Page excerpt -
Programs

Webinar – Futures, Design, and Global Security

You are invited to a Webinar Conversation with Dr Elizabeth Keller, Professor Tom Weis and Professor Charlie Cannon on the subject of Futures, Design, and Global Security.
The increasingly complex and rapidly changing global security environment requires leaders and institutions to anticipate, adapt to, and prepare for a range of potential futures. In 2019 a small team from Sandia National Laboratories and the Rhode Island School of Design (RISD) developed and facilitated SIFT (Strategic Implications of Future Trends), an exercise that enables participants to think creatively and collectively about the strategic implications of emerging global dynamics. The exercise is designed to:

  • Help participants explore how emerging trends might intersect with and amplify one another
  • Support reflection on how the intersection of trends might affect organizational strategic priorities
  • Enable participants to imagine new opportunities for anticipating and adapting to changing circumstances

Elizabeth J. Kistin Keller, PhD
Elizabeth Kistin Keller leads the Strategic Futures Program at Sandia National Laboratories. In this role she enables leaders to better anticipate and adapt to changing global security and organizational dynamics through strategic foresight, systems analysis, and decision support. Born and raised in Albuquerque, Elizabeth received her bachelor’s degree in political science and Latin American Studies as a Morehead-Cain Scholar at the University of North Carolina-Chapel Hill and her master’s and PhD in International Development Studies (a combination of anthropology, economics, and political science) as a Rhodes Scholar at Oxford University. Before joining Sandia National Laboratories, Elizabeth spent several years working on transboundary water conflict and cooperation in North America, Southern Africa and South and South East Asia.

Recorded data -
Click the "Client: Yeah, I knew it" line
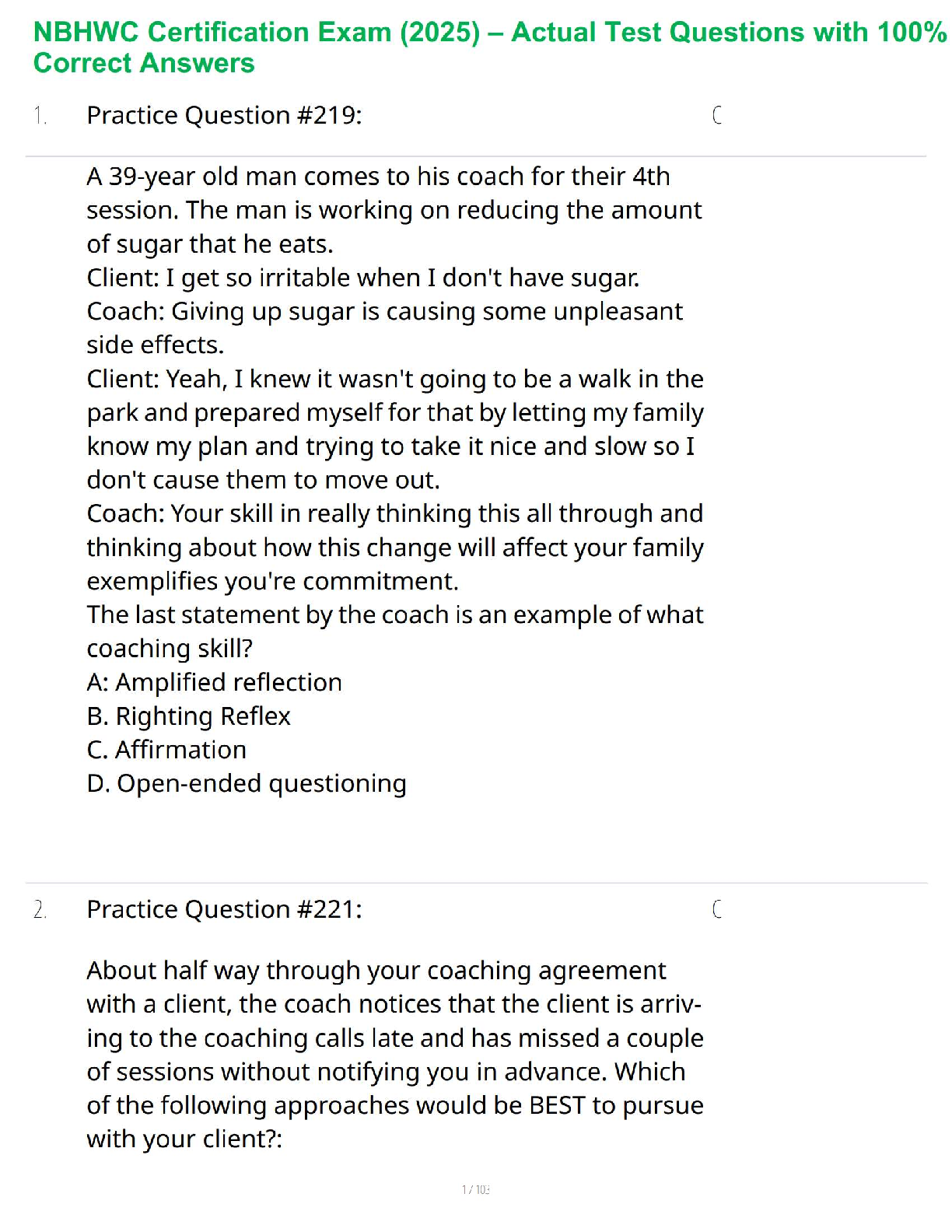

To be done -
1 – In the webinar announcement, what does the acronym SIFT stand for?
2 – Retype the passage from the webinar announcement, starting at "Elizabeth J. Kistin" and ending at "South East Asia.".

Written responses -
1 – Strategic Implications of Future Trends

2 –
Elizabeth J. Kistin Keller, PhD
Elizabeth Kistin Keller leads the Strategic Futures Program at Sandia National Laboratories. In this role she enables leaders to better anticipate and adapt to changing global security and organizational dynamics through strategic foresight, systems analysis, and decision support. Born and raised in Albuquerque, Elizabeth received her bachelor’s degree in political science and Latin American Studies as a Morehead-Cain Scholar at the University of North Carolina-Chapel Hill and her master’s and PhD in International Development Studies (a combination of anthropology, economics, and political science) as a Rhodes Scholar at Oxford University. Before joining Sandia National Laboratories, Elizabeth spent several years working on transboundary water conflict and cooperation in North America, Southern Africa and South and South East Asia.